Adeeb explains that gigs can be tough to find, so artists generally for other means of sustenance – television, teaching, singing, dancing, corporate gigs and so on.

In a nutshell, you must really want to be in the theatre scene because then only, will you find a way.

Singapore’s Theatre Scene

Image Credit: The Second Breakfast Company

When I ask Adeeb about his thoughts on the local theatre scene, he says, “If you are asking for a complete diagnosis on the scene, I will have to pass.

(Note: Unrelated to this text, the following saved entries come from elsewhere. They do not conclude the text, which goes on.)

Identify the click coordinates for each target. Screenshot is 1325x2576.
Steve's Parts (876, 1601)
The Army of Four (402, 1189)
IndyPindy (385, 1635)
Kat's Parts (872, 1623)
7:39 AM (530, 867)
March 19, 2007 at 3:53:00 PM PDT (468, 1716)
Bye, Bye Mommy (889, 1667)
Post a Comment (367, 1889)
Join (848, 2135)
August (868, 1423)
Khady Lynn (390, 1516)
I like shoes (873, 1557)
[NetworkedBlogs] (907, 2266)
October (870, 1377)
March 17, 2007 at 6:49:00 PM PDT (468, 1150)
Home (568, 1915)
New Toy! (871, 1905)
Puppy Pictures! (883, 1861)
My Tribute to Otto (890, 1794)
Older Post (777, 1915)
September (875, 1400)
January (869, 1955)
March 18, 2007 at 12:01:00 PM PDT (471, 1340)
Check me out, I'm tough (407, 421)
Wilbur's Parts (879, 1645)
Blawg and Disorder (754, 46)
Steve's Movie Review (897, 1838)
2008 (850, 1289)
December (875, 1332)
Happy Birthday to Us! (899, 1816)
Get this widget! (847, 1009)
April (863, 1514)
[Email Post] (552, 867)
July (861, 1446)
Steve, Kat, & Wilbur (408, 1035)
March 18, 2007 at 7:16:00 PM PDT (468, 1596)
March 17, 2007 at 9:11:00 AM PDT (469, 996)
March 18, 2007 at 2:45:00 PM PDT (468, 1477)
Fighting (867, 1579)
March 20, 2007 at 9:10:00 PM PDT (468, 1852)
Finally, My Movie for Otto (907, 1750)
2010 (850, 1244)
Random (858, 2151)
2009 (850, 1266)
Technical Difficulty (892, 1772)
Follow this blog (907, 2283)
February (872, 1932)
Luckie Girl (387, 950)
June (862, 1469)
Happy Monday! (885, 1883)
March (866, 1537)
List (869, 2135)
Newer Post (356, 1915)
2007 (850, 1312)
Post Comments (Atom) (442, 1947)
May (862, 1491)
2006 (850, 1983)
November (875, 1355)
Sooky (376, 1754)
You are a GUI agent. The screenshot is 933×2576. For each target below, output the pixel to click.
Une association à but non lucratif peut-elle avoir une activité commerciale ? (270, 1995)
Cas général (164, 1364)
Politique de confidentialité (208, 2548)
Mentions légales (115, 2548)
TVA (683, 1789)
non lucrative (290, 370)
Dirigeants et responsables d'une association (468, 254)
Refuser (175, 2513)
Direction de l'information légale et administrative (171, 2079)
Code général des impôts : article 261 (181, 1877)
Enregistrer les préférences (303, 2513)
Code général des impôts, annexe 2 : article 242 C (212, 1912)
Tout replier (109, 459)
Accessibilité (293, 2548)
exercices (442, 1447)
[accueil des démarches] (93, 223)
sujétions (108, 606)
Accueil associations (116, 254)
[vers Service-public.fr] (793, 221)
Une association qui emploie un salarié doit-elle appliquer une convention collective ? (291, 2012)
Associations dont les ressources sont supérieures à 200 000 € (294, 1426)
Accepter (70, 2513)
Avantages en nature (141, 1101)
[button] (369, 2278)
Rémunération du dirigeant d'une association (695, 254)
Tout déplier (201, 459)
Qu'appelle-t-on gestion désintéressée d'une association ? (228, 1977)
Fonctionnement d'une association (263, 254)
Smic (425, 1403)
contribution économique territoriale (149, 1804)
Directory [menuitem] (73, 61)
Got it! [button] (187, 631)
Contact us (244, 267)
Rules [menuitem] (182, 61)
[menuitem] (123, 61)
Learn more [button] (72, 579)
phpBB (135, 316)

There are parts of the scene I don’t know, people I have never spoken to, companies I have never heard of. But from my limited knowledge and experience, it’s a scene that is bursting with energy.”

However, in his opinion, one thing needs to be worked on — the audience. “We need to expand the audience pool beyond the converted. How can we keep creating, producing and hiring, if we don’t have an audience that grows alongside the scene’s expansion? It’s quite simply a matter of demand and supply.”